Prompt
Beginning with the line that holds "Given: Show the Shared files tab" and ending with the last line of the entries below, copy every line exactly and nothing else, with the pictures left out.

(Stored items)

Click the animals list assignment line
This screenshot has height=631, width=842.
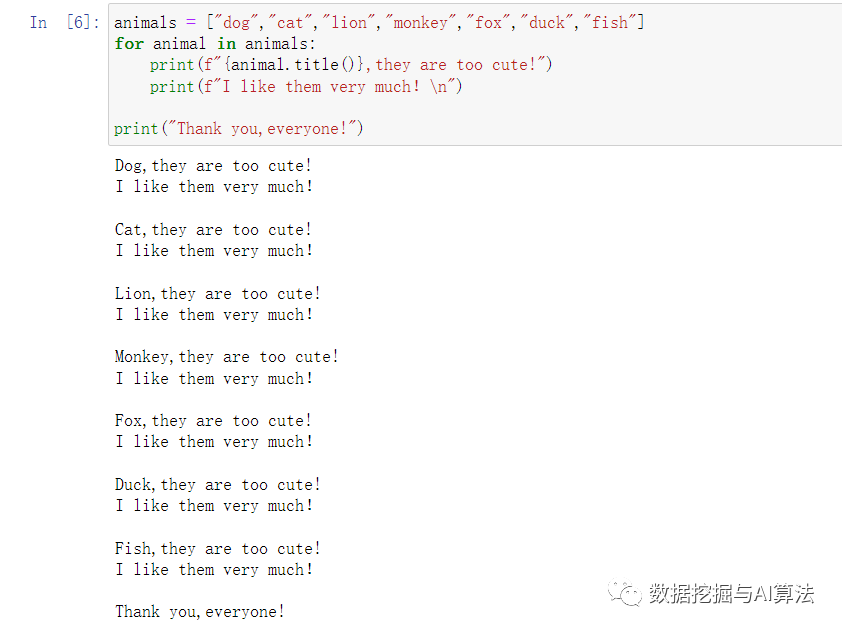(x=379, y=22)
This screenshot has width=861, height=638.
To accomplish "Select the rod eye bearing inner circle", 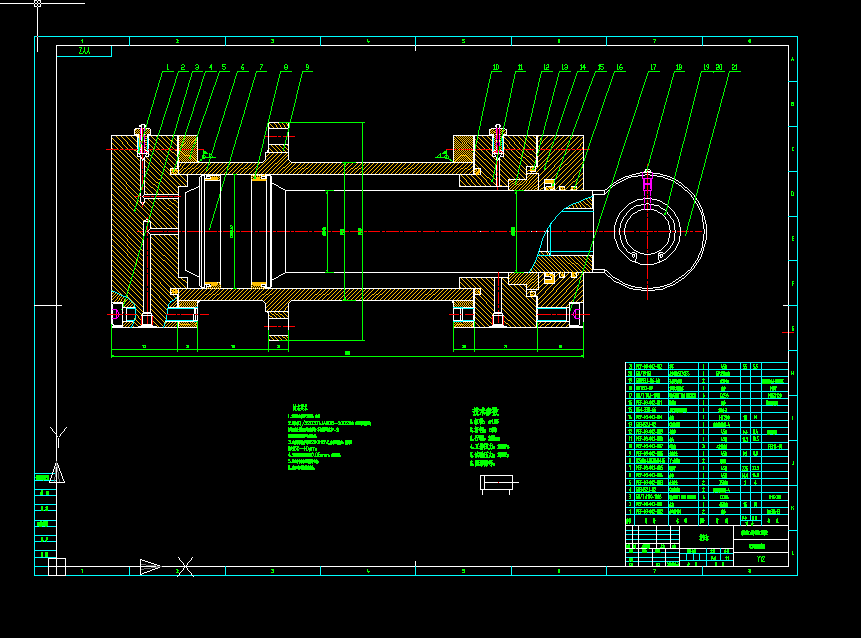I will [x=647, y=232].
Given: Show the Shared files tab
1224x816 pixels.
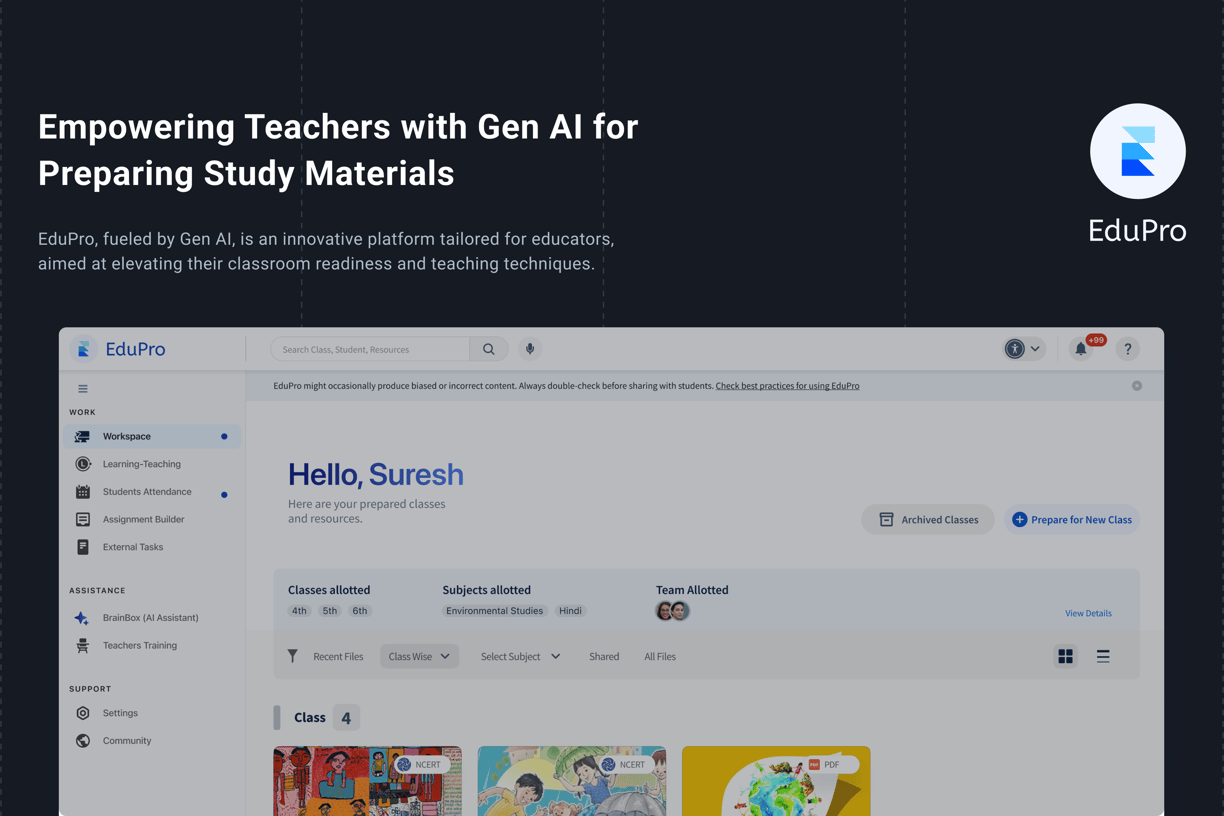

Solution for this exercise
Given: Show the Shared files tab
1224x816 pixels.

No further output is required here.